We can create arithmetic rules like 2 + 2 = 4, but it only works in certain bases. In binary, there’s no ‘2’ digit, so the rules don’t work. We can convert to binary digits (“10 + 10 = 100”) but now the result doesn’t make sense in base 10. Ack.

One intuition for polynomials is that we have an unknown base (x) and try to derive rules from there. And another way to see an equation like

x^2 + x = 4

is “in what base does “110” equal 4?” (x^2 is 1 in the first digit, x is 1 in the 2nd digit, the missing constant is 0 in the third digit).

A polynomial is basically a single “number” in this base-less universe. Depending on what actual base we plug in, we can get a specific value out.

Just the beginning of an insight, hope it helps.

Alex K ChenMay 25, 2017 at 1:10 amYeah, that insight is good.

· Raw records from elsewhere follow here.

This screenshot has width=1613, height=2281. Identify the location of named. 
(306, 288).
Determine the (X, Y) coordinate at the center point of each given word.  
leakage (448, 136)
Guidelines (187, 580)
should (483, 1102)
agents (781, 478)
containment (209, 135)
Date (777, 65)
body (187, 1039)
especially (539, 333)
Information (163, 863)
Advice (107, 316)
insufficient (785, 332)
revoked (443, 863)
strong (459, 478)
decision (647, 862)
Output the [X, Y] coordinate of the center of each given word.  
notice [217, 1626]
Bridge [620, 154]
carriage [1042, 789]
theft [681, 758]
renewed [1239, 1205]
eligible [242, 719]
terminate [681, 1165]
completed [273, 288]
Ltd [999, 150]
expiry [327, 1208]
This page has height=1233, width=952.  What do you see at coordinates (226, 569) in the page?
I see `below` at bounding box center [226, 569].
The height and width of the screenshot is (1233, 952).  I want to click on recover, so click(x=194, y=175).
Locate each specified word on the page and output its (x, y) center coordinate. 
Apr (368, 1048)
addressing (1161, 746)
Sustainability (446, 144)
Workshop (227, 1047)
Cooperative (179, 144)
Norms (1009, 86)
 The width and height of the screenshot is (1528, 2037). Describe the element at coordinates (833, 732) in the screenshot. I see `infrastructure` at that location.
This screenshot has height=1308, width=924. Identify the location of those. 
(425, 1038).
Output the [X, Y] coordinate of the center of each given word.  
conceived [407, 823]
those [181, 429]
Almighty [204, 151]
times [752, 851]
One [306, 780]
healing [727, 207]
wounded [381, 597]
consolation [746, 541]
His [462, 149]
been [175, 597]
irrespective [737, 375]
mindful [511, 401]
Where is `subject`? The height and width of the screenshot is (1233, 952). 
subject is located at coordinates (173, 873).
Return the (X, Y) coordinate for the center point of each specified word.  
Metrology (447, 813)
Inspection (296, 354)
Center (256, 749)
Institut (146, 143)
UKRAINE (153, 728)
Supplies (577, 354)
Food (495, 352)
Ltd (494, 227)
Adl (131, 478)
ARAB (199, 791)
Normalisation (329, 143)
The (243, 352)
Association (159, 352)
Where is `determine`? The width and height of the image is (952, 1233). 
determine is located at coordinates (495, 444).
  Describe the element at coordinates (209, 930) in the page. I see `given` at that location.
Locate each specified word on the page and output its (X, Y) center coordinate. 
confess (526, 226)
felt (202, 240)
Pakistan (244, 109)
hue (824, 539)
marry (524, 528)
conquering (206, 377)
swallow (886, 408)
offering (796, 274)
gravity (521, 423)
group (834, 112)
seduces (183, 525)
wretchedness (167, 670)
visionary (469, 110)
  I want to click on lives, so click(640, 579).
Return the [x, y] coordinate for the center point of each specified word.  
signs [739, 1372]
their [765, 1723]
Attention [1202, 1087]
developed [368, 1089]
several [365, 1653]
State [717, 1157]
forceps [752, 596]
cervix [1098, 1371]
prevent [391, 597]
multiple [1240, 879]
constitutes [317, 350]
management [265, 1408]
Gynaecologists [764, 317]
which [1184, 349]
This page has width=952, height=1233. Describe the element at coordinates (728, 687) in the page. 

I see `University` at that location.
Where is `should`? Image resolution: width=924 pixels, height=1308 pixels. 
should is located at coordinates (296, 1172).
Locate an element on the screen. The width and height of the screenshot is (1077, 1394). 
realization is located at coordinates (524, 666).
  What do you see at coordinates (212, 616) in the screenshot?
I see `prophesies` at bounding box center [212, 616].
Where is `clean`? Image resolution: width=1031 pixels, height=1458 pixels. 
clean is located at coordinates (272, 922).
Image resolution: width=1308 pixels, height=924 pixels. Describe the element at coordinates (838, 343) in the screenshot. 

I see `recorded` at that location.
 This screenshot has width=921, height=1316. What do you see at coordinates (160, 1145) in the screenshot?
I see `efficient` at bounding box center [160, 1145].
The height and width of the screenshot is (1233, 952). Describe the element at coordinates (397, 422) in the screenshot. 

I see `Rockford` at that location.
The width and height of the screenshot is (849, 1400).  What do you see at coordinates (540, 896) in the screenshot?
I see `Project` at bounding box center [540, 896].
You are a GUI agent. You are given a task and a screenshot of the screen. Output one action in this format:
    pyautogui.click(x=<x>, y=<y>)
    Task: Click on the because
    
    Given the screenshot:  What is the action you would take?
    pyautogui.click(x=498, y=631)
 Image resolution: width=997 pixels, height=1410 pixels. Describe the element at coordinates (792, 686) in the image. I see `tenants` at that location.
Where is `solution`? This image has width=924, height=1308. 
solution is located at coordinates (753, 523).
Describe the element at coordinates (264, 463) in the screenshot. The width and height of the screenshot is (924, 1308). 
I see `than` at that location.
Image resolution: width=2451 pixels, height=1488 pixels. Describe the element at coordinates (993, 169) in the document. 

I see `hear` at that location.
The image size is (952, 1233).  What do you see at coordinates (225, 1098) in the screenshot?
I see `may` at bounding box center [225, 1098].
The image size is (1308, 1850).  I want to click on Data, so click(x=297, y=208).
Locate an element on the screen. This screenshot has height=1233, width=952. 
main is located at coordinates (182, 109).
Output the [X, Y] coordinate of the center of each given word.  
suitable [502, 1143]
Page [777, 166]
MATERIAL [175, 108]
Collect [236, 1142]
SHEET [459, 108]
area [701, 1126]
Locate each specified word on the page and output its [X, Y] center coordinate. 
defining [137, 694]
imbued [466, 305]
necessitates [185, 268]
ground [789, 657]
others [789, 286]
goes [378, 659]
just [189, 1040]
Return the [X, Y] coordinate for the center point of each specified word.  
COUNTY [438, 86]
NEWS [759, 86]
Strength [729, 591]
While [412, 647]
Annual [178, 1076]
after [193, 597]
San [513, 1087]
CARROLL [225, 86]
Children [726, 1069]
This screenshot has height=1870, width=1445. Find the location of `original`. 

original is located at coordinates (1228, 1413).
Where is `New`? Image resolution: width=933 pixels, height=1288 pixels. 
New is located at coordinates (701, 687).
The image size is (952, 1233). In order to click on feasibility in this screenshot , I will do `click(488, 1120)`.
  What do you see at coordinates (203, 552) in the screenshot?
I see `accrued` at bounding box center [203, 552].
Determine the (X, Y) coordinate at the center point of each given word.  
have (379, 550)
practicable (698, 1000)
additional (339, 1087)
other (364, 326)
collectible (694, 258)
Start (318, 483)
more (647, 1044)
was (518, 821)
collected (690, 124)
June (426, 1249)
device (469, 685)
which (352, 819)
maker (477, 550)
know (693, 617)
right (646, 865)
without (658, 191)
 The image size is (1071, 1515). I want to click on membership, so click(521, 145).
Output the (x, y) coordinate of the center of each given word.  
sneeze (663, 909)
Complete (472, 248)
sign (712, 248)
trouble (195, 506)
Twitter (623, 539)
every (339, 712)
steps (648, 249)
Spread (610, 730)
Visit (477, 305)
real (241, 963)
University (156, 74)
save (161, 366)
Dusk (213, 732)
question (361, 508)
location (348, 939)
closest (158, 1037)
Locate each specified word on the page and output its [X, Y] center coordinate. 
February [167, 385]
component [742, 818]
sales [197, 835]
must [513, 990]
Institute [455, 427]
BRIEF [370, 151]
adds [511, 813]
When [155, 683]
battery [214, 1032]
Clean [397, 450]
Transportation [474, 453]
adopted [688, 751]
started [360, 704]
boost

Things are simple and have good connection with number theory when you have polynomials with coefficients from the positive integers [0,1,…,n-1], so you can basically interpret them as numbers in base n or higher.

Things get completely out of intuition when coefficient go from positive integers to negative, then REALS, (rationals are same as integers, just multiply with lcm of denominators), then COMPLEX, and I have not idea then. I have also no idea what’s the application of factorizing polynomials with non-integer coefficients or finding zeroes.

Inspired by Tripti Paul’s above comment, I have asked this question: (https://math.stackexchange.com/questions/2295088/painless-introduction-to-polynomials) (you may see the comment section is pretty demotivating there) or this (https://math.stackexchange.com/questions/2286075/why-are-polynomials-interesting question).

Awaiting for a betterexplained article on polynomials soon. !

Alex K ChenMay 25, 2017 at 1:14 amI replied a comment mentioning two math stackexchange questions I have asked (intrigued by Tripti Paul’s original question) from an account with the same name (you can google the question names to get the link) “Painless introduction to polynomials” (This refers to this article) and “Why are polynomials interesting”, but the comment got deleted :(

Awaiting for the article on polynomials.

VladaMay 29, 2017 at 9:48 amHi Kalid ,how do you find “the pieces”???

GEORGE JOHNJune 22, 2017 at 4:12 pmSuperb insights about learning and teaching and well written. My perspective (not necessarily the correct one) is that short term memory involves electrical circuits in our brain (its rapid) and long term learning (insightful, felt concepts) needs to be embedded in our proteins. Some people can easily form the electrical circuits and regurgitate facts. Others need “deep, meaningful” learning to remember. The way much of educational evaluations are now structured, based on MCQs, test only the “superficial” component. I am a medical doctor who has been teaching for many years. I could see this in the students who score high on MCQs but are lost when faced with real life situations- there are others who love to dive into the experience and are very good at practical management but are lost when trying to convey it to admiring peers! I guess we need both…one for ourselves and the other to store and transmit experiences and insights for future generations.